Support for pipelining #10

arc · 2012-03-04T17:17:54Z

See also the existing issue #3.

This pull request provides minimal support for pipelining. The API looks like this:

my @responses = $redis->pipeline(sub {
    # many requests here
});
# Now @responses are the gathered responses, including unthrown errors.

The "unthrown errors" bit seems important to me: even if one command yielded an error status, you can still look at the responses to all the other commands.

My measurements are noisier than I'd prefer, but for batches of 1000 requests with status-only replies, I see execution time in pipelined mode about 60% or 70% of the execution time in synchronous mode. Put another way: amortised per-request time on a fairly old Linux machine, running an old, threaded vendor Perl goes from ≥64 µs (with encoding => undef) to ≥41 µs. Combining pipelining with my AUTOLOAD cache code from pull request #9 reduces the minimum time to 36 µs.

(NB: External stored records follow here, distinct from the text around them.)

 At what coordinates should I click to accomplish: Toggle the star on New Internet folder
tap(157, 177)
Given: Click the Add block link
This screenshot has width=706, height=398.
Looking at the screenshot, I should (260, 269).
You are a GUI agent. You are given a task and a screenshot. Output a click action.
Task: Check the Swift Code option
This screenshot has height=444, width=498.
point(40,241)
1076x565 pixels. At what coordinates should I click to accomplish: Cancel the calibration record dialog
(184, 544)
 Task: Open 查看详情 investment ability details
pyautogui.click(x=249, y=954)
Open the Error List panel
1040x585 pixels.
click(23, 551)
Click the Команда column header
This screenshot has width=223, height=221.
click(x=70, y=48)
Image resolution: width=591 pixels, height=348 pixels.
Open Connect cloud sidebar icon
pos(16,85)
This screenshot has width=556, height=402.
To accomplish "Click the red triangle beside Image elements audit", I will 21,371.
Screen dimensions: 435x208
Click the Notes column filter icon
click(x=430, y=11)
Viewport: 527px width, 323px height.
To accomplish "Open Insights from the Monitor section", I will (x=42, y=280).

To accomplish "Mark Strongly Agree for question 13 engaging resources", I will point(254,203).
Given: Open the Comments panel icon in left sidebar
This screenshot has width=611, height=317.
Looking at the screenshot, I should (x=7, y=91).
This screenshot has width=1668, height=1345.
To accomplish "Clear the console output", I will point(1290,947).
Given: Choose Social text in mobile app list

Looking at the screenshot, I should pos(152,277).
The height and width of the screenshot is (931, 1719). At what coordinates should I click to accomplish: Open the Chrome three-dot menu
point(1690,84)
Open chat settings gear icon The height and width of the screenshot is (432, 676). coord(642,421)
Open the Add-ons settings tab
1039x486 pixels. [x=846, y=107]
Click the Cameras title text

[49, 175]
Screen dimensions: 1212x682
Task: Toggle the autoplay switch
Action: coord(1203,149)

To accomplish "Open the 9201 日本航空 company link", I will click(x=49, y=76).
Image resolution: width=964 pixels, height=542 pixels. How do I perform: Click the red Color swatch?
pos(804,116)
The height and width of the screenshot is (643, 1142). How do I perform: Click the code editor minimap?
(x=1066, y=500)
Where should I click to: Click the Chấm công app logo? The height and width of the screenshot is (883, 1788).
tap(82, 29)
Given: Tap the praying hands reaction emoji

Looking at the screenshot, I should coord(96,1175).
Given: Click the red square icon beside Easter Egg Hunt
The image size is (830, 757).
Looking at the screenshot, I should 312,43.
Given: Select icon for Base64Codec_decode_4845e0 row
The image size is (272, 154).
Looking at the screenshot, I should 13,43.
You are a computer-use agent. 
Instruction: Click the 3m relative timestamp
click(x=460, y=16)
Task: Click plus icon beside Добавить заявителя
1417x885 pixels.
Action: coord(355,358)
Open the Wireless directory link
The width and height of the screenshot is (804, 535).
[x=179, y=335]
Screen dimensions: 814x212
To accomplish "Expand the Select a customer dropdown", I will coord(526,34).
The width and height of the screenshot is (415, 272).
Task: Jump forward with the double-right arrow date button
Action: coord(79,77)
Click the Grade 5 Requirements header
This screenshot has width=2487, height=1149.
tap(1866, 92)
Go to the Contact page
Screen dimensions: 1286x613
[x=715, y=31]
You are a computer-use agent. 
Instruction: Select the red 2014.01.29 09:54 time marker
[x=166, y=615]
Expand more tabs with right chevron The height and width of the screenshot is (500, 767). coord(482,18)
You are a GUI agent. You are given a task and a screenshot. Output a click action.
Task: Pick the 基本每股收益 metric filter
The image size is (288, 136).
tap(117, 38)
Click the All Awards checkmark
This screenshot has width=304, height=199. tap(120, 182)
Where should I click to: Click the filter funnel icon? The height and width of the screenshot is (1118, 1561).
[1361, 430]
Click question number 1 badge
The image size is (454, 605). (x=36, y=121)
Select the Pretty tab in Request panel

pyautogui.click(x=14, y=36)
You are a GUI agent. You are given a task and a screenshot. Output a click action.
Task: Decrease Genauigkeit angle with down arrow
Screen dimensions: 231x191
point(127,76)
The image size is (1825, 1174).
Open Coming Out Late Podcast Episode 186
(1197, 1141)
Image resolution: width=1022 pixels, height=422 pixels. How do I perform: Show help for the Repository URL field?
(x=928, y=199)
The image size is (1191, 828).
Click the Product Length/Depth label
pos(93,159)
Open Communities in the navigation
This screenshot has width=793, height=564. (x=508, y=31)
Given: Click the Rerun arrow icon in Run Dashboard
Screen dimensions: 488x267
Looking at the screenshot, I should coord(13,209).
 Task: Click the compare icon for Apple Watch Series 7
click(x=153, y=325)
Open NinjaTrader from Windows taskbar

There's also an additional commit which slightly improves transaction handling; it's implemented using pipelining's ability to suppress the exceptions which are ordinarily raised for error statuses, so again, this lets you look at the responses to all the commands which did succeed. (This feature is the itch I'm really scratching; from my point of view, the pipelining support is less important, though the speedup is pleasing nonetheless.)

My APIs for both pipelining and transaction execution are to some extent straw men; if you think there's a better approach, I'd love to hear your ideas, and I'd be happy to rework my changes to accommodate them.

melo · 2012-03-05T10:17:31Z

Hi,

I mentioned in the previous release notes posted on the Redis ML that the next release would include pipeline so I thank you for tackling the issue.

I'll look at the internals of your implementation and reuse as most as possible, but the API I want to implement doesn't require a pipeline() method nor a special mode.

My current design is this: to enable pipeline, add a coderef callback as the last parameter on any API call.

That is it. If Redis sees the codeRef as the last parameter, it sends the command to the servers, sticks the coderef in a internal queue, and returns. The response parser, when a full response is detected, takes the first item from that queue and calls it with the response. Any exceptions detected can be send in a second argument.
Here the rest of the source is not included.